CybiontGov is the independent governance layer that monitors and verifies AI usage in regulated environments. It runs inside a hardware-secured Trusted Execution Environment (TEE), works across major clouds, and produces verifiable, tamper-evident evidence of AI interactions — independent from the hyperscaler running the model.

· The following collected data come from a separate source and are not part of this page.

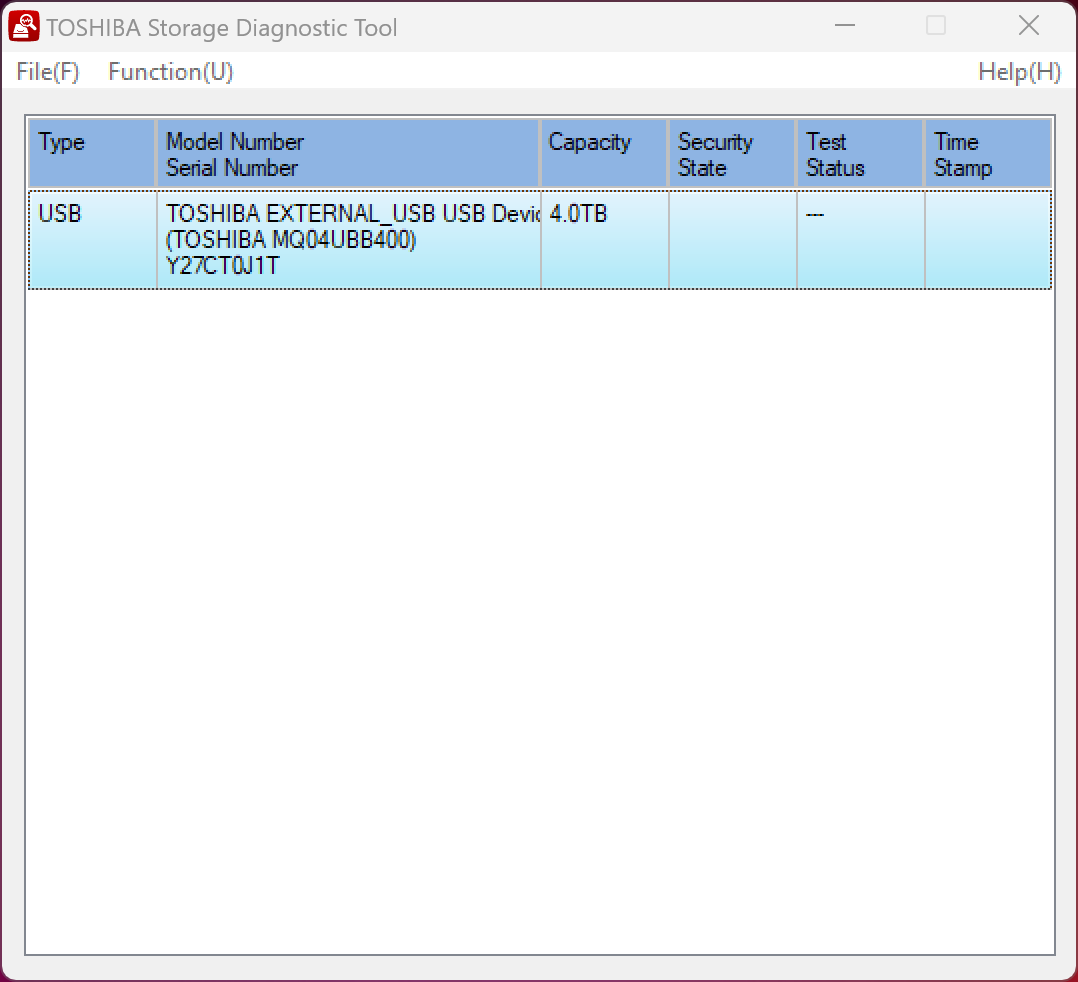This screenshot has height=982, width=1078.
Task: Open the File(F) menu
Action: click(46, 71)
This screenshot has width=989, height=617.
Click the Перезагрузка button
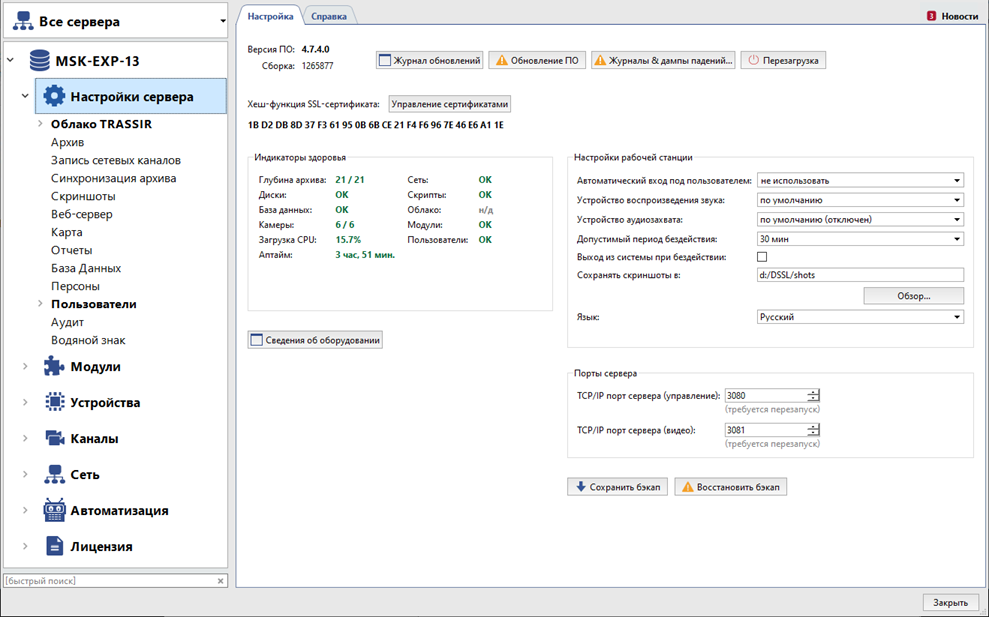click(783, 60)
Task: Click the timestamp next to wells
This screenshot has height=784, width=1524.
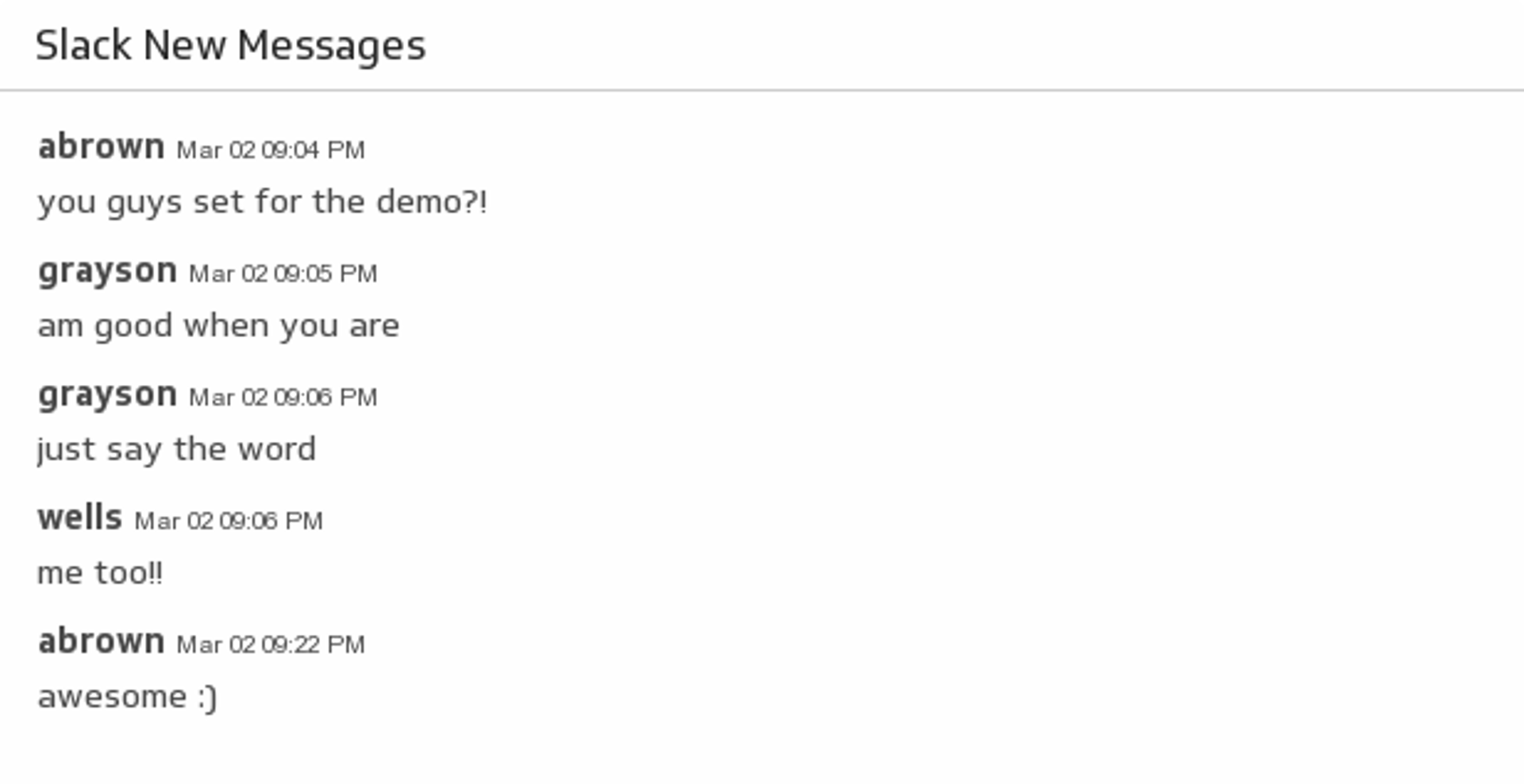Action: click(229, 521)
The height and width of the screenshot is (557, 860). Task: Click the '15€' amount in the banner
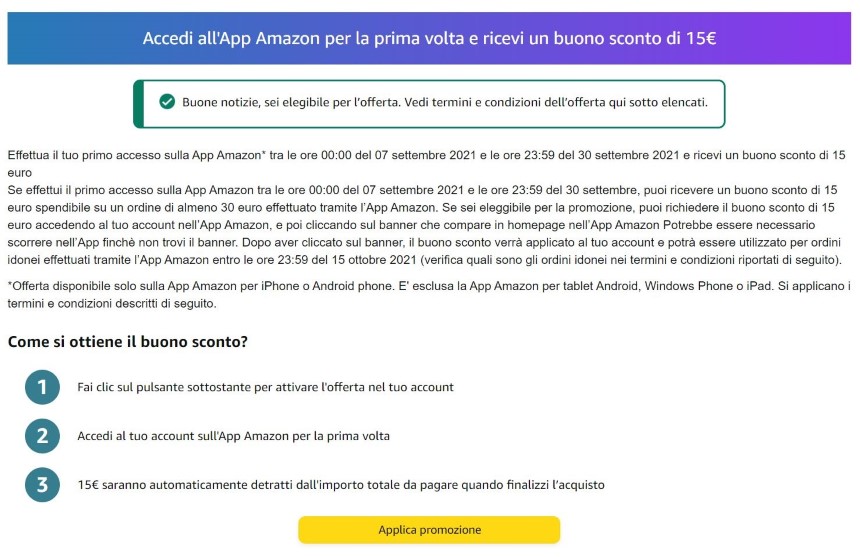(x=701, y=38)
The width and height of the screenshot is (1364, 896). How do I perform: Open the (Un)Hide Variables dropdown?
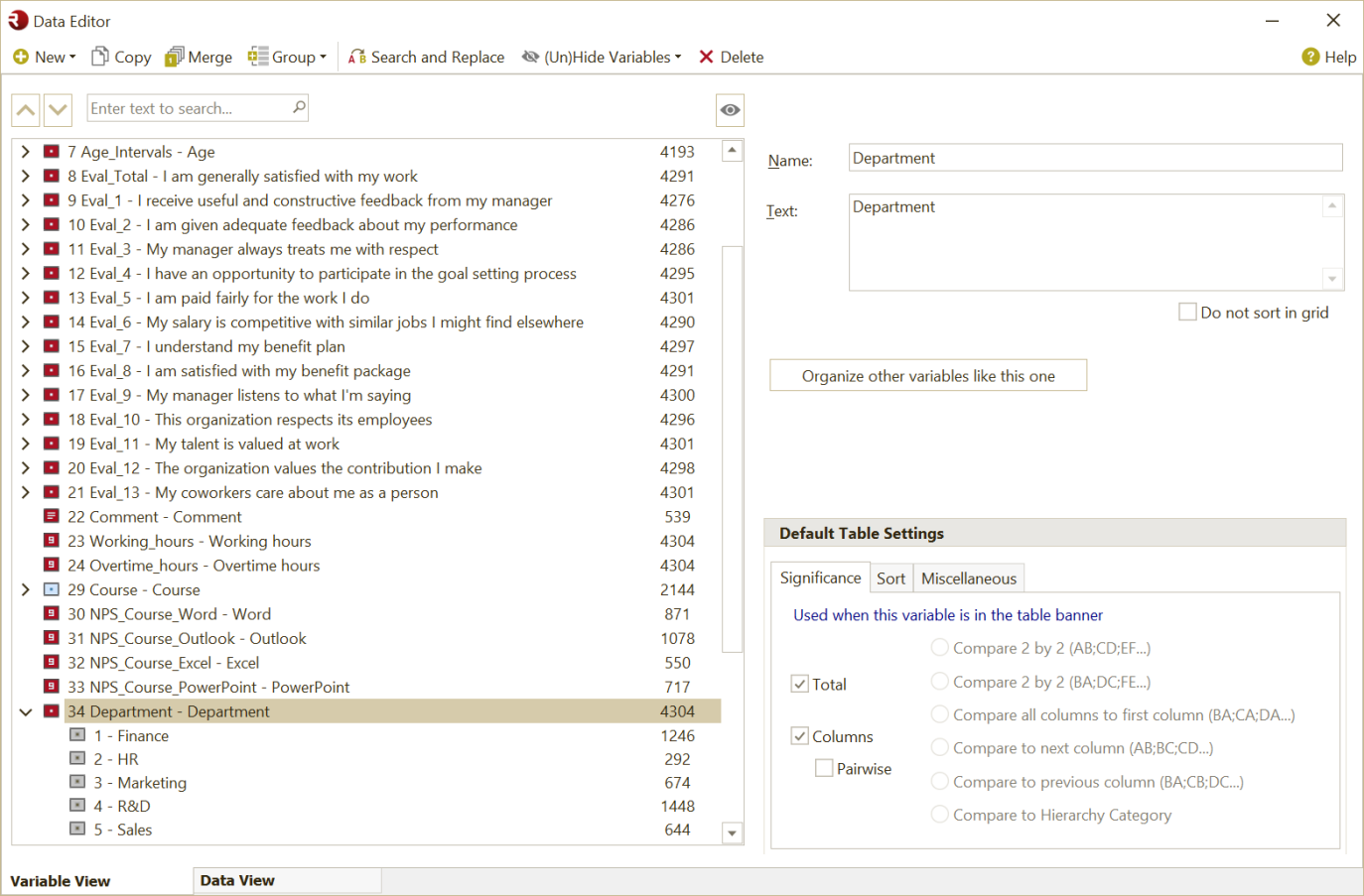[602, 57]
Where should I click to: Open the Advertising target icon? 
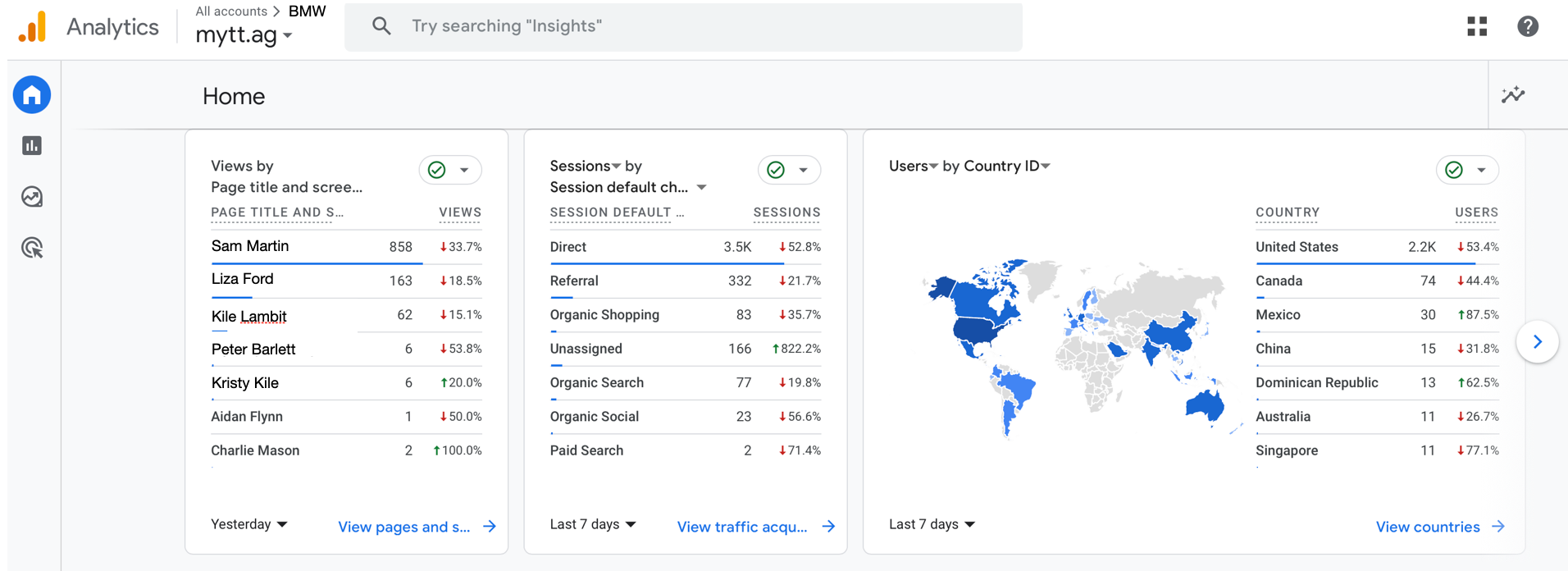coord(32,248)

Core functions: - Captures and verifies every AI interaction (input, output, metadata) - Produces cryptographically anchored evidence for auditors, supervisors, and internal control functions - Enforces risk-adaptive governance rules in real time (e.g. for borderline or critical decisions) - Supports outsourcing compliance (e.g. FINMA Circular 2018/3) with independent oversight
What is Ω9 (Omega-9)?
Ω9 is the epistemic analysis engine that evaluates the reliability of AI outputs. It generates an “Epistemic Trust Score” per interaction — reflecting plausibility, consistency, and potential risk.
Core functions: - Detects hallucinations and unstable patterns (model-agnostic) - Assesses output coherence using ΔH-based epistemic metrics - Optional governance binding: scores can trigger governance actions (review, fallback options, enhanced logging)
How CybiontGov and Ω9 work together
Together they form a runtime proof chain: 1. CybiontGov monitors and verifies every AI interaction. 2. Ω9 analyses epistemic trust and risk. 3. Both elements are cryptographically bound into an immutable evidence record. 4. Governance rules can adapt dynamically based on Ω9 results. 5. Outcome: audit-ready, regulator-grade runtime evidence.
Validation Milestones
Completed (Q3 2025)
- Patents Filed: Four patent-pending innovations in trustworthy and governed AI: cryptographic verification of AI interactions, risk-adaptive governance mechanisms, resilient security in confidential computing environments, and epistemic trust analysis (Ω9) for assessing AI output quality.
- Prototype Testing: Internal prototypes validated for stress testing and isolation control efficacy.
- Theoretical Framework: Thermodynamic analysis of knowledge systems completed (Knowledge Series).
In Progress (Q4 2025 - Q1 2026)
- Performance Profiling: Benchmarking attestation latency and ZKP aggregation throughput.
- FINMA Mapping: Detailed mapping of architecture capabilities to FINMA Circular 08/2024 requirements (risk-proportional governance).
- Security Review: Third-party security audit of the zero-trust security infrastructure and cryptographic protocols.
Planned (2026)
- Pilot Deployment: Deployment of the integrated stack with a regulated collaborator.
- EU AI Act Assessment: Full assessment against EU AI Act requirements for high-risk systems (transparency, auditability, human oversight).